JR Guzzo solta o verbo e diz "180 dias que a CPI vai descobrir corrupção, e no fim da linha não denunciar corrupção nenhuma"...



O jornalista José Roberto Guzzo, mais conhecido como J.R. Guzzo, e diretor editorial do grupo EXAME e colunista das revistas EXAME e VEJA falou sobre a CPI da Pandemia. "A CPI da Covid afinal soltou a famosa lista de crimes que, no seu entendimento, Bolsonaro cometeu. Fica evidente, logo de cara, que algo deu profundamente errado: não aparece, entre os 9 diferentes delitos imputados ao presidente, nenhuma denúncia de corrupção. Nada?

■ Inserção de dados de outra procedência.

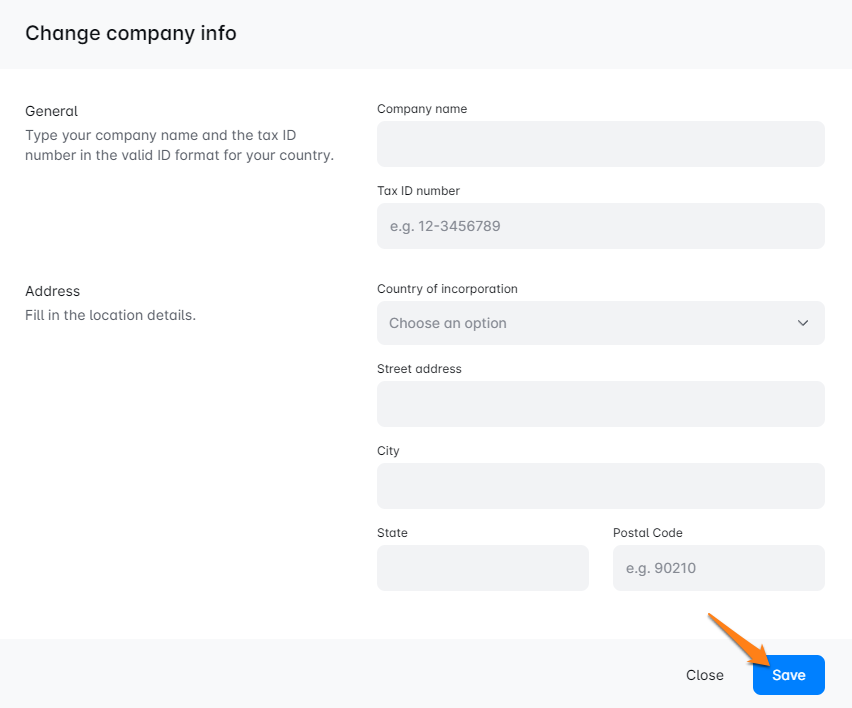This screenshot has height=708, width=852.
Task: Click the "Country of incorporation" label
Action: 447,289
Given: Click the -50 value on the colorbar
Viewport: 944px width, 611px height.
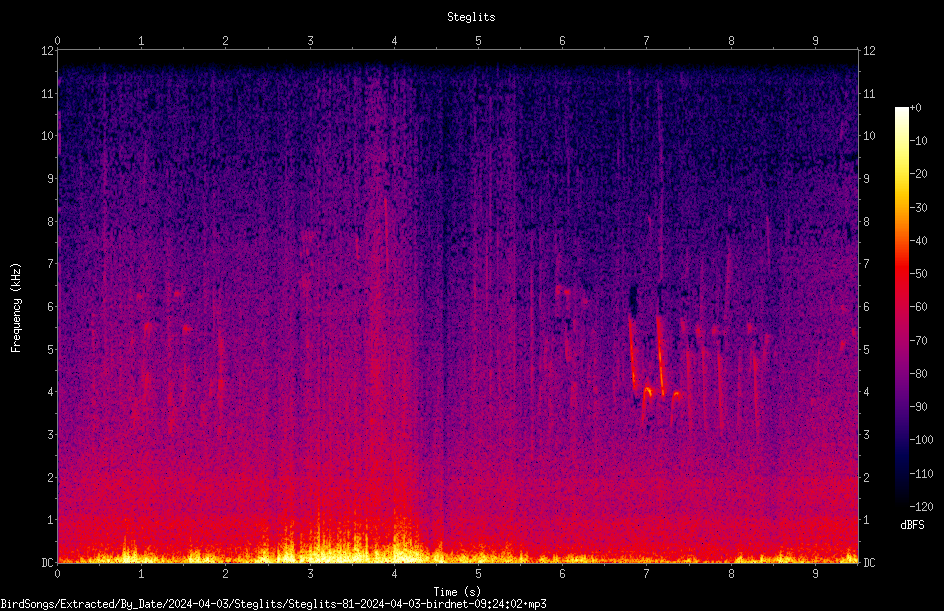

Nada." Diz Guzzo



Segundo a definição das agências de checagem de notícias, do ministro Alexandre Moraes e do seu inquérito para salvar a democracia no Brasil, dizer durante 180 dias que a CPI vai descobrir corrupção, e no fim da linha não denunciar corrupção nenhuma, é notícia falsa, sim Sr.




“Fake News, por aqui, só funciona da mão direita da rua. O que chama a atenção é outra coisa: se nem a CPI, que é a mais desesperada ação contra o presidente da República não encontra roubalheira, qual a seriedade que se pode ter com o resto das acusações?"




"Não foi só a corrupção que ficou faltando na festa. Vê-se, no fim das contas, que sumiu outra acusação monumental, tratada durante seis meses inteiros como a joia da coroa da CPI: o genocídio. Sumiu isso também, o genocídio? Sumiu."




"Crime de epidemia? Isso, segundo diz o CP, não é andar sem máscara, produzir aglomeração, é disseminar germes patogênicos na população.

Charlatanismo? Bolsonaro elogiou o uso da cloroquina, uma terapia declarada legal pelo CFM.

Crime contra a humanidade? Também não dá."